Master’s presentation to Adelaide data science group

Author

Benjamin Wee

Published

May 13, 2025

Master’s research presentation on stochastic volatility and simulation based calibration to the Adelaide data science group on November 2023. Full paper on arxiv: https://arxiv.org/abs/2402.12384.

Abstract

Simulation Based Calibration (SBC) (Talts, Betancourt, Simpson, Vehtari, & Gelman, 2020) is applied to analyse two commonly used, competing Markov chain Monte Carlo algorithms for estimating the posterior distribution of a stochastic volatility model.
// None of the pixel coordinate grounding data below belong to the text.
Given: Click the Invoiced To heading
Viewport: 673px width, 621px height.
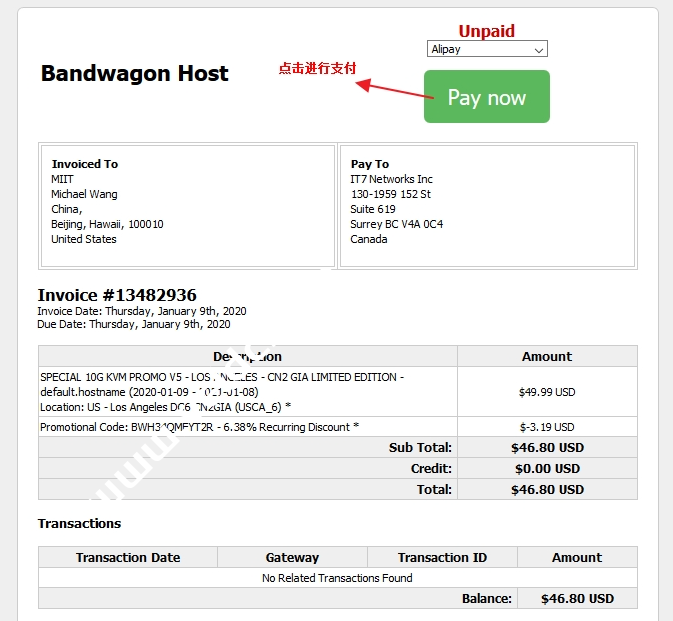Looking at the screenshot, I should [x=85, y=164].
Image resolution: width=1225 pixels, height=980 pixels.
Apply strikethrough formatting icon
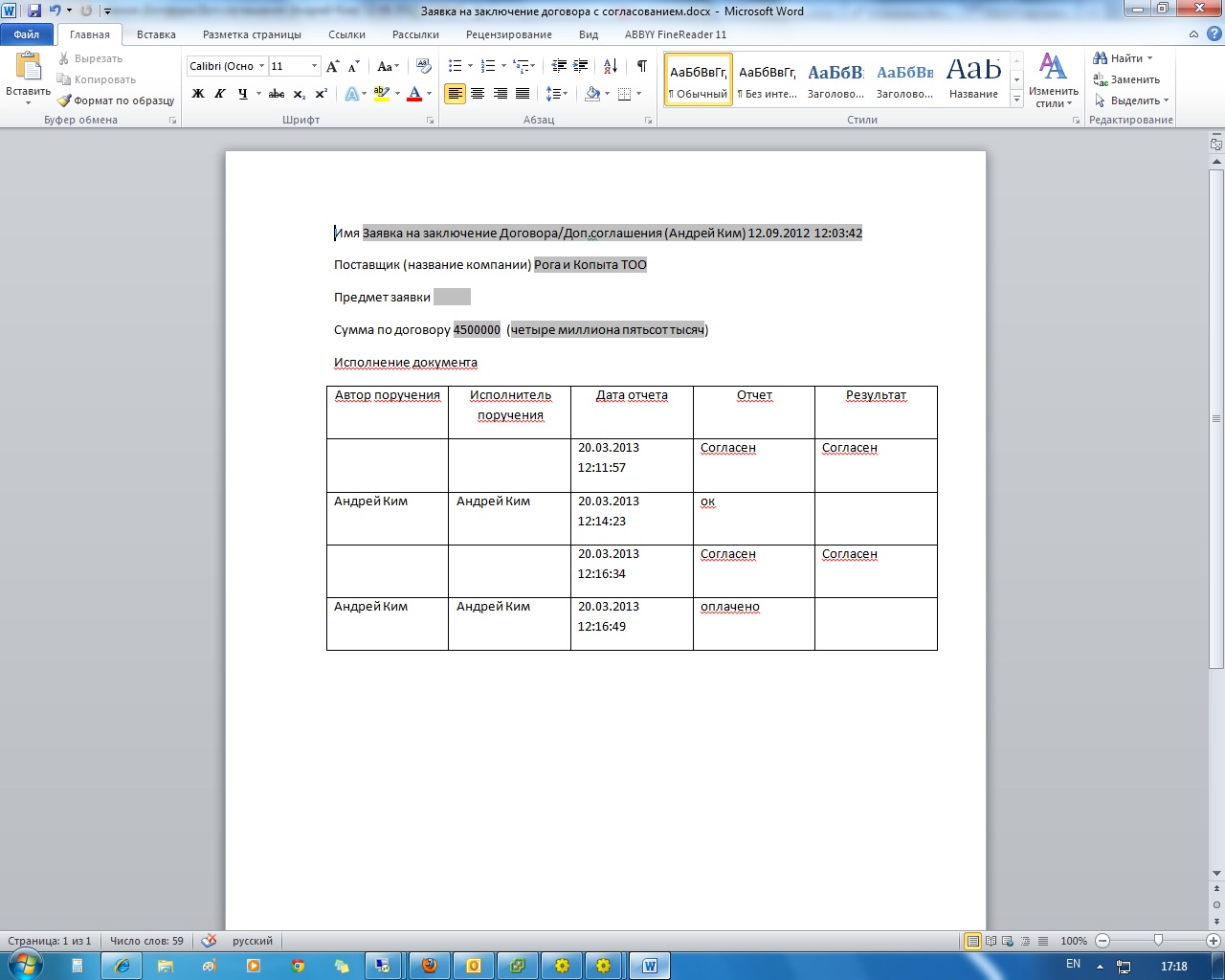click(x=277, y=94)
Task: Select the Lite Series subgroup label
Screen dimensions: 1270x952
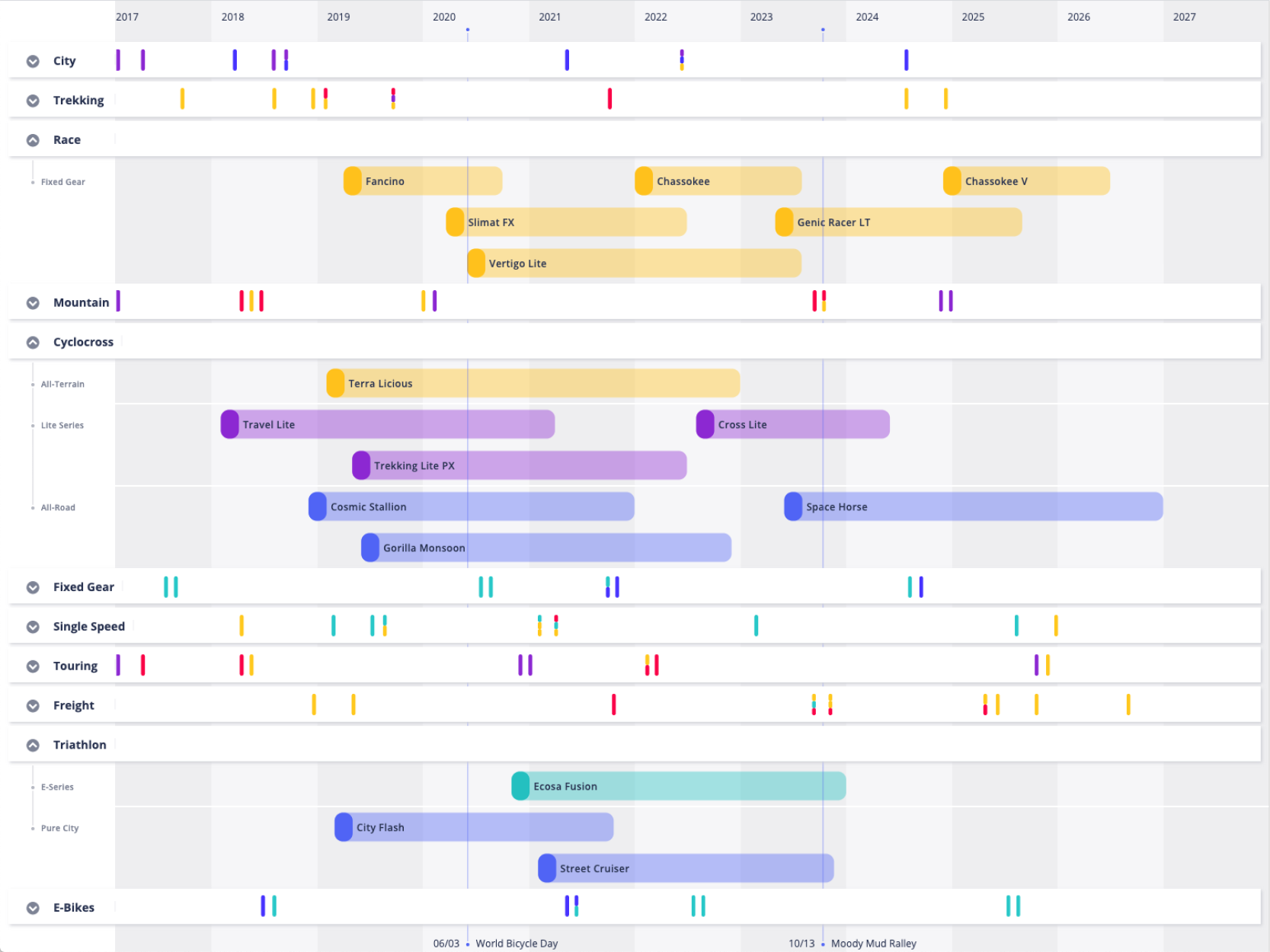Action: point(62,426)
In particular, the bespoke ‘off-set mixture approximation’ algorithm proposed by Kim, Shephard, and Chib (1998) is explored together with a Hamiltonian Monte Carlo algorithm implemented through Stan (Stan Development Team, 2023). The SBC analysis involves a simulation study to assess whether each sampling algorithm has the capacity to produce valid inference for the correctly specified model, while also characterising statistical efficiency through the effective sample size. Results show that Stan’s No-U-Turn sampler, an implementation of Hamiltonian Monte Carlo, produces a well-calibrated posterior estimate while the celebrated off-set mixture approach is less efficient and poorly calibrated, though model parameterisation also plays a role.